Select a gentle journal. The book which we hold in our hands to do this work must remind us to be gentle with ourselves. I love the very sight, smell and feel of my lavender nu-buck leather journal. It invites me to trade my guilt, despair, and self-reproach for a more loving way. Also make sure the journal is a handy size to grab!
Record each incident. Commit to record a quick sketch of each time you get angry with your child for one month. Consider including conflicts with your partner if you want to explore what you are modeling for your child. For each incident briefly jot down:
What was happening?
What were you thinking?
What were you feeling?
If you expressed it, how? And how did the other person respond?
Save insights. As new ideas about an incident or the bigger picture occur to you jot them down. What did you make of the last incident? Can you identify a root cause?
Support the anger journal with other strategies.Share your growth edges around anger with friends and ask about theirs. When do they get angry at their children, and how do they respond?
========
*What to do*
1. According to the passage on keeping an anger journal, for how long should you record each time you get angry with your child?
2. Write the next few sentences of the passage on keeping an anger journal, picking up after its final sentence.
The listing that comes next is separate material and has no connection to the anger journal passage.

*Records provided*
========
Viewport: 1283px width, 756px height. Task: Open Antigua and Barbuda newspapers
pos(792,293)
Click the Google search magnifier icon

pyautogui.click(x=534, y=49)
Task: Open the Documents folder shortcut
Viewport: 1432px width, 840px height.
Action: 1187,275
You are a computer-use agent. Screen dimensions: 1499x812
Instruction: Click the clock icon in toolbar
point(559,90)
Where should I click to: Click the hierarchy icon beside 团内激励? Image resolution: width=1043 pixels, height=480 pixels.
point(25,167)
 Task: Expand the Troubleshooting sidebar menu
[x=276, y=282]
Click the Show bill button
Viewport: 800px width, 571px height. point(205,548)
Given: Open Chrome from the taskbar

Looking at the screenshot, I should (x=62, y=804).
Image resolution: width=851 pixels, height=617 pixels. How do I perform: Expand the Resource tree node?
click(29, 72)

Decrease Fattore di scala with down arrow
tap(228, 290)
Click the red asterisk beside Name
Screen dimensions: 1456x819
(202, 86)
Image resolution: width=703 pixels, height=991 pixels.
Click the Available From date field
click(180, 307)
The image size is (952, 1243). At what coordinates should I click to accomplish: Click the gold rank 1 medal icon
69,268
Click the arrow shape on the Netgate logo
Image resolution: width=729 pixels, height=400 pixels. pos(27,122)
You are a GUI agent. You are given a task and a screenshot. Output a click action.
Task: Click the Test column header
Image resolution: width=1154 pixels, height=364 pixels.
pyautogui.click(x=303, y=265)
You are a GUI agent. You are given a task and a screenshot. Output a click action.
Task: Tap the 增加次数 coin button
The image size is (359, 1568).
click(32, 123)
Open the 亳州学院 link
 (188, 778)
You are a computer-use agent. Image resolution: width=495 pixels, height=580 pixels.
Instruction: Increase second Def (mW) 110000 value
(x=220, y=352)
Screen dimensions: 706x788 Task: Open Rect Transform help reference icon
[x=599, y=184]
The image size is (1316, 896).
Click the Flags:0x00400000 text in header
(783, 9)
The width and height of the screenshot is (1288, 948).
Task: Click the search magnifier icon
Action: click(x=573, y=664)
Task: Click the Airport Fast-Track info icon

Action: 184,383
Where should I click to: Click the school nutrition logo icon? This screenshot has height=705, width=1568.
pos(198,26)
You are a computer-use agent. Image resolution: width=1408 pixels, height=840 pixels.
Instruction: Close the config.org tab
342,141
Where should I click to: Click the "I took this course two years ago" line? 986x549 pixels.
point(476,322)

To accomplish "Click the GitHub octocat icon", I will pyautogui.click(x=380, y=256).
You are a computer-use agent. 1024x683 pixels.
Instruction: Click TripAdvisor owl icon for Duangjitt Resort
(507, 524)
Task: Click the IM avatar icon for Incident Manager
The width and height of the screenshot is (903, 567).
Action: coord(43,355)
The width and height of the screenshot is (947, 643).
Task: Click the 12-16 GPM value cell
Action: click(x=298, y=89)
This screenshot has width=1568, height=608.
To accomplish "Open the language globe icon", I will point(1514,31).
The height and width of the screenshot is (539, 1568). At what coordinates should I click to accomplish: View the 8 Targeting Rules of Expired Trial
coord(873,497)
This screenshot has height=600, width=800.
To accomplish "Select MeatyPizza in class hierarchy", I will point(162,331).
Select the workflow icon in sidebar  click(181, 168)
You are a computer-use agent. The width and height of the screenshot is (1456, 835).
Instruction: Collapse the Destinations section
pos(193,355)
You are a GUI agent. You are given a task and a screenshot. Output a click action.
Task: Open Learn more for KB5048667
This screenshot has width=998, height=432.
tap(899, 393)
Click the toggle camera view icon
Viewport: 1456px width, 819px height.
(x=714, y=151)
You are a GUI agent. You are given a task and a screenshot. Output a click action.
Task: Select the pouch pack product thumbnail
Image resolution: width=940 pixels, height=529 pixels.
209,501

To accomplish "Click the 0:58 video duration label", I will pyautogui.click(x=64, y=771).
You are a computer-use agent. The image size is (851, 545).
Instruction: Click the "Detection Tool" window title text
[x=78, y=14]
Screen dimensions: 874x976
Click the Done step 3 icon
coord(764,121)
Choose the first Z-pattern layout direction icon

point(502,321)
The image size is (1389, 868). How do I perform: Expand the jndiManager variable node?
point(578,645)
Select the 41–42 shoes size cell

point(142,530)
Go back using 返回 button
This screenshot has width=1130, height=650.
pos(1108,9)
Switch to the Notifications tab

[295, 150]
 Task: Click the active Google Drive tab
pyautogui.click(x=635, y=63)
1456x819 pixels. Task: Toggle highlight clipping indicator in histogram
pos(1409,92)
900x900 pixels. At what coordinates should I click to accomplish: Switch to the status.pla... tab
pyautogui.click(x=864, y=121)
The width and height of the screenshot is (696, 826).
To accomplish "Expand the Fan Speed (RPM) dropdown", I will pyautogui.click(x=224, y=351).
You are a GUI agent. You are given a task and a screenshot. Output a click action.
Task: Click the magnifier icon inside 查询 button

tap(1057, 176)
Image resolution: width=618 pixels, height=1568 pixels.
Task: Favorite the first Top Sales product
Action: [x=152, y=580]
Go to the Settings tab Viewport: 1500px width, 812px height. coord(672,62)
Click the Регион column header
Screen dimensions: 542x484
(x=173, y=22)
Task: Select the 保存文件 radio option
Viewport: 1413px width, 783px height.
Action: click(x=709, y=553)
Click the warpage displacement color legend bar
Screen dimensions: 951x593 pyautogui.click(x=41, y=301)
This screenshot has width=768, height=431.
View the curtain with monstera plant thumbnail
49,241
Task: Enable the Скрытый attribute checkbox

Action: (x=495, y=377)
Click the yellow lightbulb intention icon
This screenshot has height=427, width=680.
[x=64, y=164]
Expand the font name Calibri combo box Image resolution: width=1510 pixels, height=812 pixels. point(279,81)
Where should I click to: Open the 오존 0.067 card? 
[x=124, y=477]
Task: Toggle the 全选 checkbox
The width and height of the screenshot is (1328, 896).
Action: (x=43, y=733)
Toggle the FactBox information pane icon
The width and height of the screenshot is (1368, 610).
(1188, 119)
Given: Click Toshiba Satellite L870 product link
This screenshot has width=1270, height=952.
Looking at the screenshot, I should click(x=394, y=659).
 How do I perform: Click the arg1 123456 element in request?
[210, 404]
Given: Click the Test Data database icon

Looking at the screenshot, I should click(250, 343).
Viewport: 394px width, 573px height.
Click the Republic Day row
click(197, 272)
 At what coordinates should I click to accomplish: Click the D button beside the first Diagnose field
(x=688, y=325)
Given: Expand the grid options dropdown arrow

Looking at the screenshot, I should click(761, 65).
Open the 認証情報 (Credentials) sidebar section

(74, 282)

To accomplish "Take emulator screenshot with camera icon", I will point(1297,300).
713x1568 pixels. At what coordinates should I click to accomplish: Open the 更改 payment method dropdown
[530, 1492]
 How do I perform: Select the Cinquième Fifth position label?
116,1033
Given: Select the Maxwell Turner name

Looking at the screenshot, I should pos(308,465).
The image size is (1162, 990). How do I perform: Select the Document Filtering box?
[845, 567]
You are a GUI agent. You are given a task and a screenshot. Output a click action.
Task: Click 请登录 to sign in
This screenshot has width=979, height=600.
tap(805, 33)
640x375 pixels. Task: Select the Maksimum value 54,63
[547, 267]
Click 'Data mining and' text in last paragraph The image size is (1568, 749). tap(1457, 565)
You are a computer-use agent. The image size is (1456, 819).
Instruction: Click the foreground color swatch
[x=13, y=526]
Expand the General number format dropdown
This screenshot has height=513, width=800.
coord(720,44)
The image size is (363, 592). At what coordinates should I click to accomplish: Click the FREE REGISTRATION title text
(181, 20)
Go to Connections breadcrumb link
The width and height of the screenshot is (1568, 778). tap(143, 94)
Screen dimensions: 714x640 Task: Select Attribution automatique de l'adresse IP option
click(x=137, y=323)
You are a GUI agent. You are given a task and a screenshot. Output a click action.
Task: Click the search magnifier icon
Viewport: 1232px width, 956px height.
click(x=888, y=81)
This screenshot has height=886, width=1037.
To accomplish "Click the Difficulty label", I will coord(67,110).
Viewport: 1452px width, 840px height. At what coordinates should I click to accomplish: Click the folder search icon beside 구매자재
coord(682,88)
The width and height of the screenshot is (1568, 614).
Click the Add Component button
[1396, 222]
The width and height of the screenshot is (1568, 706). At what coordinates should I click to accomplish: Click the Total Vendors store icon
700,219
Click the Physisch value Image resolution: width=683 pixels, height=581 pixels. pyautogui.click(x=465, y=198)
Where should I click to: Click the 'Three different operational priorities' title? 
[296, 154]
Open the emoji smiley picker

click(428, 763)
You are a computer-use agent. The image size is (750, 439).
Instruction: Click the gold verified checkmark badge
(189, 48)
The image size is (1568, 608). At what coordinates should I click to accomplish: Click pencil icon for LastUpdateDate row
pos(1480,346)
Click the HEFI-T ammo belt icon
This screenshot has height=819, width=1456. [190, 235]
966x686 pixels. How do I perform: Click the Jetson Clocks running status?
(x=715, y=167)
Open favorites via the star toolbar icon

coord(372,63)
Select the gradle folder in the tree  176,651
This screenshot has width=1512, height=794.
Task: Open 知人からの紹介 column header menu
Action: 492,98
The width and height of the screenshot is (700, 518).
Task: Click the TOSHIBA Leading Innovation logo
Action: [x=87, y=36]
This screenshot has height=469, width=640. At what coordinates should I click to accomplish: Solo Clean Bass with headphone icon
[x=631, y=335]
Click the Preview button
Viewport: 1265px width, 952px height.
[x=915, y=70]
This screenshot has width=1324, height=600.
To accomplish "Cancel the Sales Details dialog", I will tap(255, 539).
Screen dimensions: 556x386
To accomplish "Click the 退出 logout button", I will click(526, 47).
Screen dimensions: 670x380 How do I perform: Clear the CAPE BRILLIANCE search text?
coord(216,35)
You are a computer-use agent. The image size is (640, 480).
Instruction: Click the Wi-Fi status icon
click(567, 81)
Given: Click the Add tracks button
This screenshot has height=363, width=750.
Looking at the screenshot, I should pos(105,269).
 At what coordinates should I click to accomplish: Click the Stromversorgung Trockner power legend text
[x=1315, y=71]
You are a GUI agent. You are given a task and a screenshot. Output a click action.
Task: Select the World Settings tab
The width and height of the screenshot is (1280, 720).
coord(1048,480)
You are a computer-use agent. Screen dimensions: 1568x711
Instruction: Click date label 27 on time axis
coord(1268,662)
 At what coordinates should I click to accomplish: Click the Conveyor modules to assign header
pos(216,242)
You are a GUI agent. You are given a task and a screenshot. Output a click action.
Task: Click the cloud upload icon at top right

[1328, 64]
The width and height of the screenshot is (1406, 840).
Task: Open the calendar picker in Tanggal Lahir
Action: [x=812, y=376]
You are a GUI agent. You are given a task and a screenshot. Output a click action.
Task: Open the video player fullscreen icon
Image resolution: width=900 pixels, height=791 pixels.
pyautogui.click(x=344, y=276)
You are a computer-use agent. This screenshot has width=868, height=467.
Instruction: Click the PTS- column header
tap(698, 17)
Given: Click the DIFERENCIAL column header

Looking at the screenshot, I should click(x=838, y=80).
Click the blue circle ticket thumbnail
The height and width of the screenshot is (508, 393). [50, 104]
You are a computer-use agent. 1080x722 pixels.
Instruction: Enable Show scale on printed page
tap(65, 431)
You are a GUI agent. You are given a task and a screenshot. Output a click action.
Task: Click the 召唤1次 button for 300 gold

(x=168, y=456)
========
*Task responses*
1. For one month.

2.
Meditate. Make an anger collage. Make a visual reminder for self-forgiveness.
Inject the wisdom of your mentors into your daily learning. If you find parenting or self help books helpful, copy provocative or wise quotes into your journal. Post quotes on the fridge or bathroom mirror. My journal is filled with helpful passages from my favorite books. A quote on my fridge from Mothering editor Peggy O’Mara in Natural Family Living, “Discipline is about control: parental self-control.”
And my journal opens with a poem which I found in Jon and Myla Kabat-Zinn’s book Every Day Blessings. Reading this poem as I begin melts any tension I may be carrying about my anger, letting me know that I can forgive myself while working hard to finding a loving way for my anger.
Ring the bells that can still ring
Forget the perfect offering.
There is a crack in everything
That’s how the light gets in.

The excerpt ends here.